Passage to read:
-- start --
Nathan Bransford Former Social Media Manager
Nathan Bransford is the social media manager at CNET. When he's not busy social networking, he's writing children's books. His first novel, "Jacob Wonderbar and the Cosmic Space Kapow," was published in May 2011.
Nathan Bransford
5 min read

commentary In 1952, a TV host and producer named Ralph Edwards created a show that married the intoxicating power of nostalgia with the immediacy of television.

The idea was simple: celebrities and the occasional ordinary citizen would be surprised with the story of their own life, told through the words of a few influential people they met along the way. Their past was resurfaced, warts and all, to a studio audience and millions of viewers.

The result was sentimental, awkward, moving, heartbreaking, invasive, and hilarious depending on your perspective and the particular episode. "This is Your Life" was a new way of harnessing television and the past to package up lives into bite-size entertainment.

The world, or at least its 800 million Facebook users, is about to have its "This is Your Life" moment.

Mark Zuckerberg's Timeline James Martin/CNET

It's a wonderful life
Facebook Timeline, a complete overhaul of personal profiles that is being rolled out in the coming weeks, is built around a similarly simple and powerful idea: what if you could see your whole life in one place?

Timeline is a way of visualizing your life (or rather your life as it has been lived on Facebook). You can easily scroll through and see the friends you made, the photos you uploaded, your relationship statuses, and even your illnesses and surgeries--if you choose to share them. You can see highlights from a particular year or bore down to individual months and days.

It's a beautiful--and beautifully designed--vision, and it makes me wish my grandparents had magically used Facebook their entire lives so I could go back and scroll through their Timelines to learn more about them now that they're gone. I could easily see photos of when my parents were born, what my hometown looked like 50 years ago, and what it was like to be a fledgling beekeeper in Eastern Oregon during the Great Depression.

If Facebook's vision comes to pass, Timeline could be a visual catalog of every life ever lived, from the ordinary to the extraordinary. We could see the benchmarks in our friends' lives, watch people age, see their old prom and wedding photos and the birth of their children.

In the words of Facebook co-founder Mark Zuckerberg, "It's all here, it's your whole life."

Better than you know yourself
And if the idea of having your entire life online and easily scrollable sends chills down your spine...well, quite frankly Zuckerberg should be forgiven for not believing you.
-- end --
Given material:
-- start --
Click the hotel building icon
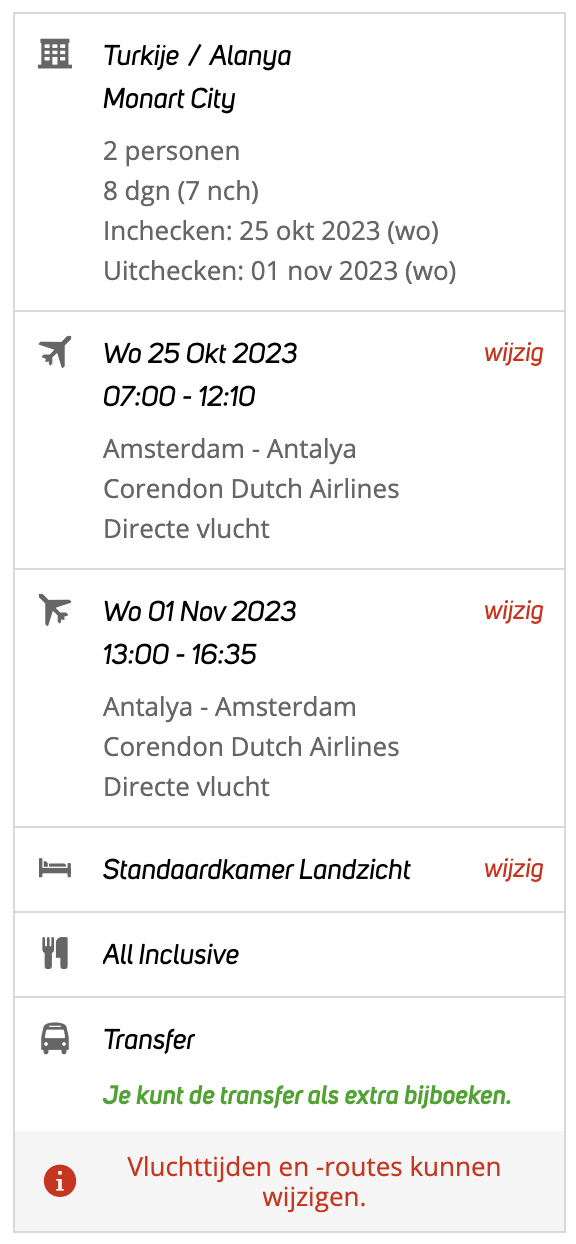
-- end --
Exercises to complete:
[1] In the Facebook Timeline commentary, why does the writer wish their grandparents had used Facebook their entire lives? Answer in one to three sentences.
[2] Carry on with the Facebook Timeline commentary, starting right after its final sentence.

Written answers:
[1] The writer wishes this so they could scroll through their grandparents' Timelines and learn more about them now that they're gone. That would let the writer see photos from when their parents were born, what their hometown looked like 50 years ago, and what it was like to be a fledgling beekeeper in Eastern Oregon during the Great Depression.

[2]
Facebook has become a world-changing force by ignoring what people claimed they would be uncomfortable sharing online. Most famously, in 2006 users yelped at the introduction of the News Feed, which surfaced your activities on Facebook to your friends. People called it "creepy" and "invasive" and "social stalking." The uproar forced Zuckerberg to issue a mea culpa.

Now the News Feed is such a part of everyday life even my mom posted a horrified message when Facebook merely changed the way it displayed status updates.

To be sure, Facebook has allayed some concerns over the years by enabling and simplifying privacy options (if belatedly and occasionally haphazardly), but make no mistake: Facebook thinks you actually want to share more than you say you want to share. What seemed creepy five years ago now seems mundane.

And this month Zuckerberg is upping the ante by betting that you really do want your entire life on Facebook. That you'll get over your initial squeamishness when you see the fun of scrolling through your various hairstyles and the important milestones in your life. That no social network has gone broke overestimating what the public actually wants to share.

Is he right?

We'll always (and I mean always) have Paris
If you happen to be a 27-year-old self-made billionaire who has never gone through a breakup during the time he was on Facebook, as seems to be the case with Mark Zuckerberg, it may not be so horrifying to have your past surfaced to all your friends.

But what about those of us who haven't lived neat and tidy lives that lend themselves to Timeline and instead have gone through breakups or divorces during the Facebook era, or merely posted embarrassing status updates that we'd like to forget?

Right now, those old updates and relationships are mostly buried. It's difficult if not impossible to go hunting for the early days on Facebook that you have now long forgotten about, and many of us breathe a sigh of relief that that's the case.

Soon, unless you go back and delete or change the visibility settings for all those old posts (and Facebook will reportedly give you a grace period to do just that), your new significant other will be able to see exactly how great a time you had with your ex in Hawaii in 2007.

And more seriously, there are loved ones who have passed and dark times we don't want to revisit and embarrassing things that we'd much rather stay hidden.

What if you want the past to stay in the past?

Your life, online
Timeline is a bet that the same formula that made "This is Your Life" a success in the '50s holds true today: we'll suffer through the occasional embarrassment and be willing, even happy participants in the erosion of our own privacy as long as the entertainment value is sufficient.

And make no mistake: Timeline is terrifically entertaining. In fact, Facebook is hoping that it's so entertaining you'll spend hours filling in all those gaps from your pre-Facebook life and provide still more information about yourself than what is automatically surfaced.

But a certain "ick" factor absolutely remains, and this is uncharted territory for many people. Between Timeline and new Open Graph apps like Spotify, which, if enabled, allows your friends to see what music you're listening to in real time, we'll soon find out precisely how tolerant we are of living our lives in semi-public view and exactly how much we're comfortable with our friends (and Facebook) knowing about us.

World, this is your life. Are you ready?